I just had an absolute ball reading Scott McCloud's Understanding Comics: The Invisible Art. It did a lot of things for me, but it just made me realise how really fascinating symbols are. It really is truly amazing why certain artworks come across the way they do. I can't even begin to articulate clearly what effect McCloud's work had on me, but it was a really intellectual and acadmic dissection of the genre of comics.

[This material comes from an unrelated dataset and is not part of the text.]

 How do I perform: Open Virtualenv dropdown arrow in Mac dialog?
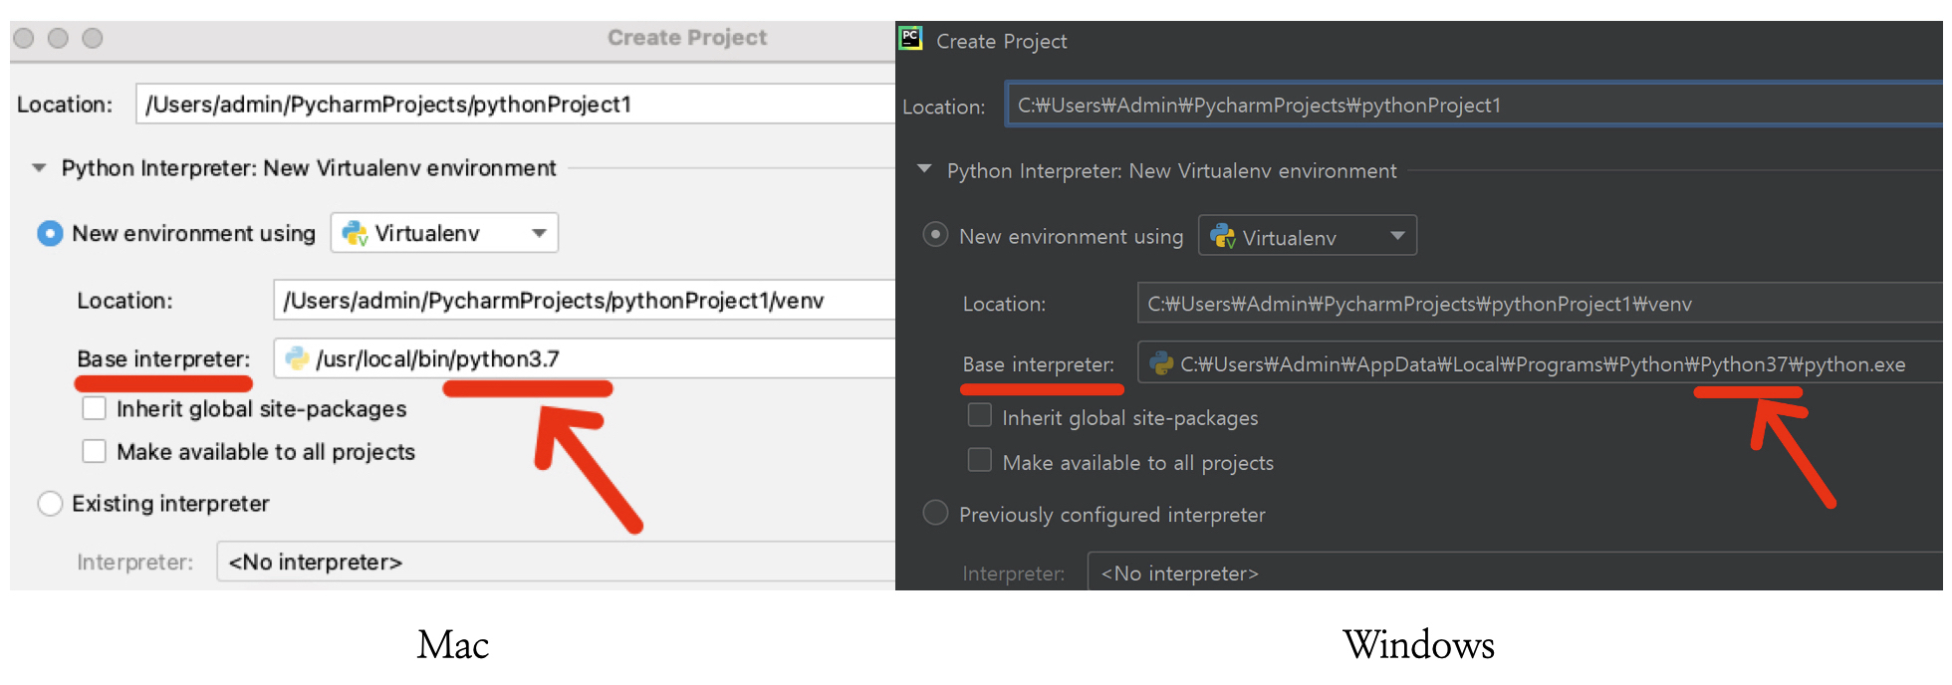(x=539, y=233)
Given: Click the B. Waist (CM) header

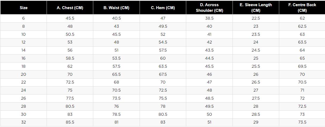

Just over the last couple of days, I've really felt like I've been getting in touch with my roots again. Why did I ever start drawing in this manga style anyway? Why was I always drawn (har har) to the comic form? Firstly, the manga style (whatever that may be), I think, is purely something that appeals to me. Hands down, nothing else more to be said. Any style will be liked and disliked by other people, and I guess for me, I really like a certain strain of manga style..not everyone's cup of tea. No doubt. And as for why comics, that is, sequential art? I think it's because it works as a substitute for music. I'm really not very musically oriented...I love music and am just amazed by the fact that some people can even compose and make music the way they do. It's such an alien process for me... I was never naturally inclined to make music the way I am inclined to draw.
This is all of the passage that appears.